- [Цитируемый отрывок]

· · ·

С какой бы стороны мы бы ни подошли к нашему вопросу, мы обнаруживаем, что слова наших мудрецов имплицитно указывают на Израиль sui generis. Он не имеет двойника или подобного себе феномена, способного служить контрасту и сравнению. Важно правильно оценить тот способ прочтения Писаний в Ваикра Раба, при котором в них обнаруживается нечто иное, чем  прямой смысл их текстов. Подлинная реальность,  мир истины и подлинных значений находится за пределами видимого мира; и поскольку экзегеты применяли этот способ открытия истины только по отношению к Израилю, но не к другим народам, Израиль предстает перед нами  sui generis.

 

Доктринальная сущность теории Израиля sui generis может быть кратко выражена следующим образом. Наши мудрецы утверждают, что Бог возлюбил Израиль и дал ему Тору. Она определяет жизнь Израиля, и от нее зависит его благосостояние. Израиль единственен в своем роде (sui generis). То, что является добродетелью для Израиля, оказывается пороком для других народов. Что приносит жизнь Израилю, то губит другие народы. Несомненно, Израиль грешит, но Бог прощает его, наказав за грех. Этот процесс еще должен придти к завершению, но он закончится полным возрождением Израиля.

 

Тем временем уверенность Израиля в божьей любви к нему покоится на готовности Израиля решать вопросы своей жизни в согласии с Торой, вплоть до самых скромных и будничных вопросов пищи израильтян, их сексуального поведения, рождаемости и т.д. Эти действия, поддерживающие и воспроизводящие жизнь, вызывают у Бога особый интерес, в котором проявляется его любовь к Израилю. Поэтому Израиль должен жить в соответствие со знаками  божьей любви. Ее требования порождают трудности в исполнении Израилем своих обязательств, когда он находится под властью других наций, в частности под властью Рима. Запрещенная пища и кожные заболевания символизируют эти нации. Но существует и другой вид греха, также коллективный и коллективно наказуемый, а именно, социальный грех.

 

Моральный характер жизни Израиля, взаимоотношений между людьми, сплетни и хулиганство и т.п. также вызывают божьи наказания. Судьба Израиля, тем самым, зависит и от уровня его морали. Однако этот уровень определяется не только поведением поколения живущего в данный момент. Самая большая надежда Израиля связана с заслугами его предков, с богоугодными деяниями патриархов и матриархов, давших жизнь Израилю согласно Писаниям. Категория этническое не принадлежит ни одной из этих концепций. Определение Израиля везде остается теологическим, и только таковым.

· · ·

- [Перечень записей]

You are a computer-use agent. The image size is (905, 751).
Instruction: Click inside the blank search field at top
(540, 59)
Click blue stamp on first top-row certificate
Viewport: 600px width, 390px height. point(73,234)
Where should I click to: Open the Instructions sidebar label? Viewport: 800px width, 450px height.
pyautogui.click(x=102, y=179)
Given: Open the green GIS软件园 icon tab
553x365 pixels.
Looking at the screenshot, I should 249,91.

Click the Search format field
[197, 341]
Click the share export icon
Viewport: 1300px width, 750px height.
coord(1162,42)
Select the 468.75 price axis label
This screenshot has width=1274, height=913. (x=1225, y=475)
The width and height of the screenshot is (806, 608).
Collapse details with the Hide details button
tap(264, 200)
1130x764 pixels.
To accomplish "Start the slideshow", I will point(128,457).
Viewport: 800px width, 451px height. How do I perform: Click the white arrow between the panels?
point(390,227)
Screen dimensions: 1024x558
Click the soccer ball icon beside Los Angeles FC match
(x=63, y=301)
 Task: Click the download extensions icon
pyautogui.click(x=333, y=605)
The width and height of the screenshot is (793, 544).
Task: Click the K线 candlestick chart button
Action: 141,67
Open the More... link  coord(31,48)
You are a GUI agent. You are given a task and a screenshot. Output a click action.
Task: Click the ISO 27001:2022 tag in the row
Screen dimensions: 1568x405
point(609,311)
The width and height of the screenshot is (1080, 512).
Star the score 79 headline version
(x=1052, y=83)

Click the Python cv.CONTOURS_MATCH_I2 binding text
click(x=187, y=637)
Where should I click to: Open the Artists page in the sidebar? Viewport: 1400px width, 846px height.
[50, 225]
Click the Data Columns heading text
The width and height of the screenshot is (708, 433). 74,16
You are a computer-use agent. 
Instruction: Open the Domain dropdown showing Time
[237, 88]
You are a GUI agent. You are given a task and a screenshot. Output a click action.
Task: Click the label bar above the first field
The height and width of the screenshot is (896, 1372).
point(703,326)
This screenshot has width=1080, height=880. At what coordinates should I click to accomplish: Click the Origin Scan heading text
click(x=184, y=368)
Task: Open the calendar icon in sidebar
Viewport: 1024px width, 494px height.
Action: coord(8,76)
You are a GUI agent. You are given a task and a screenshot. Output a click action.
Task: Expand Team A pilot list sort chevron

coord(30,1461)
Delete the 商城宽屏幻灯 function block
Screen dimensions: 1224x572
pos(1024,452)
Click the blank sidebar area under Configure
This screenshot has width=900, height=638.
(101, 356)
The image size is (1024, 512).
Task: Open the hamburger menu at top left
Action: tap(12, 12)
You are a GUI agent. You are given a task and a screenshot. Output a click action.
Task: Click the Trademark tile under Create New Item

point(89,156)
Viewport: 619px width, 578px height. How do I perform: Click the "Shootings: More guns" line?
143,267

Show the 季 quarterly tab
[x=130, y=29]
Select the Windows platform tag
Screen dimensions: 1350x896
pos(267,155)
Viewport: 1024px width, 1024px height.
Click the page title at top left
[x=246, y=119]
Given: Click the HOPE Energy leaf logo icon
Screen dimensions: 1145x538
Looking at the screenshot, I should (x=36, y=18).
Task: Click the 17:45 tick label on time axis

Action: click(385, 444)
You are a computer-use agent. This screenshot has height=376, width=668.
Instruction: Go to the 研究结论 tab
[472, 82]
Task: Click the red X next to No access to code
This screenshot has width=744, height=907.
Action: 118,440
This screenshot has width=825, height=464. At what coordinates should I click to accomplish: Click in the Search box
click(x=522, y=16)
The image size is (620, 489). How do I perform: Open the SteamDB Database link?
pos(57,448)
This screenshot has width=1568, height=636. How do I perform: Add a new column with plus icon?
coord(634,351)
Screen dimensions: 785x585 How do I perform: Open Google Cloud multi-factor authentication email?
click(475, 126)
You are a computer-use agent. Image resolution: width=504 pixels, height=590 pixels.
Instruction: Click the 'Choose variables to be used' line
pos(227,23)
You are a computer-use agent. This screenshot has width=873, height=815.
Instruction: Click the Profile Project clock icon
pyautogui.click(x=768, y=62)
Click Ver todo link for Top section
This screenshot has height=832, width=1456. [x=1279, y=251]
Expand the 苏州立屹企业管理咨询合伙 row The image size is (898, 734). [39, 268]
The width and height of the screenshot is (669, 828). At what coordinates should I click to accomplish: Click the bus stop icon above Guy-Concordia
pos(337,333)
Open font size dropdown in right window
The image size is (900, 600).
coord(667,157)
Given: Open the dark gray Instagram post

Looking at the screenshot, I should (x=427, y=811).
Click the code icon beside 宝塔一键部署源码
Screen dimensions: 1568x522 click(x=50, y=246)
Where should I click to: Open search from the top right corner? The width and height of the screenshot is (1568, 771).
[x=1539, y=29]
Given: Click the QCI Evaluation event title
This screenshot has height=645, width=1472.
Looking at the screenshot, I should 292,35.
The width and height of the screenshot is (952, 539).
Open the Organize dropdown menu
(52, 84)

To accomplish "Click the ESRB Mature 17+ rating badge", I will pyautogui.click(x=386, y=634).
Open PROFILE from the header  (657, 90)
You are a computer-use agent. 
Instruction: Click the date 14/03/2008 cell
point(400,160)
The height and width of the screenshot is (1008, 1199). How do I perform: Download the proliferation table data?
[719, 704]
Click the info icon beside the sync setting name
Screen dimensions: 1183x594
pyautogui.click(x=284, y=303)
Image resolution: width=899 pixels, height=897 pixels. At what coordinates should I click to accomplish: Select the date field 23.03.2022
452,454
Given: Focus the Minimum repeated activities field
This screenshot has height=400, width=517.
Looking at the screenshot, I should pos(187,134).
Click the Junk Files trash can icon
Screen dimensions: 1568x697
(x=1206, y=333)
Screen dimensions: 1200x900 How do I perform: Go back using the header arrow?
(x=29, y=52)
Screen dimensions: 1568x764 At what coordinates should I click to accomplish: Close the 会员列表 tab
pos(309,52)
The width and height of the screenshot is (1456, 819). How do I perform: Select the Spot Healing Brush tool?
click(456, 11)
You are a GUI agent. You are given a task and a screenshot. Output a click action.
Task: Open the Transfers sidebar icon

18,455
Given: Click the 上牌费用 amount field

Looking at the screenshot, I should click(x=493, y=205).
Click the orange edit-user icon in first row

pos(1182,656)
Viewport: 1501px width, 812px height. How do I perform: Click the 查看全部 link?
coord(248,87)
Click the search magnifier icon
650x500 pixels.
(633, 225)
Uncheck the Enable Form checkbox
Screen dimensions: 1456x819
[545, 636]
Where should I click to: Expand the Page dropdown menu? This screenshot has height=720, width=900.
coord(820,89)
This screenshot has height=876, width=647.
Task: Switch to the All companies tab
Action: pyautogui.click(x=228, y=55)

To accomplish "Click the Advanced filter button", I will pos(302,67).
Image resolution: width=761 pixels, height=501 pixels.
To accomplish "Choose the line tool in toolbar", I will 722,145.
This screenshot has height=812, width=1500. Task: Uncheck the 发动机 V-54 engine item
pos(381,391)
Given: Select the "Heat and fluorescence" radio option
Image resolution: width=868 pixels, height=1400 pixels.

· · ·

- [Задание 1]
Определите, согласуются ли с отрывком три утверждения. На каждое ответьте «да» или «нет» и приведите дословно решающие слова отрывка.
(a) Тору Израилю дал Бог.
(b) Уровень морали Израиля определяется только поведением живущего поколения.
(c) Израиль определяется в отрывке как этническая общность.
- [Задание 2]
Ответьте, пожалуйста, по отрывку: с чем связана самая большая надежда Израиля?
- [Задание 3]
Перепишите из отрывка всё от «Моральный характер жизни» вниз до «и только таковым.», подставив «праотцов» вместо «предков».

- [Решение задания 1]
(a) Да: «Наши мудрецы утверждают, что Бог возлюбил Израиль и дал ему Тору».
(b) Нет: «Однако этот уровень определяется не только поведением поколения живущего в данный момент».
(c) Нет: «Определение Израиля везде остается теологическим, и только таковым».

- [Решение задания 2]
С заслугами его предков, с богоугодными деяниями патриархов и матриархов.

- [Решение задания 3]
Моральный характер жизни Израиля, взаимоотношений между людьми, сплетни и хулиганство и т.п. также вызывают божьи наказания. Судьба Израиля, тем самым, зависит и от уровня его морали. Однако этот уровень определяется не только поведением поколения живущего в данный момент. Самая большая надежда Израиля связана с заслугами его праотцов, с богоугодными деяниями патриархов и матриархов, давших жизнь Израилю согласно Писаниям. Категория этническое не принадлежит ни одной из этих концепций. Определение Израиля везде остается теологическим, и только таковым.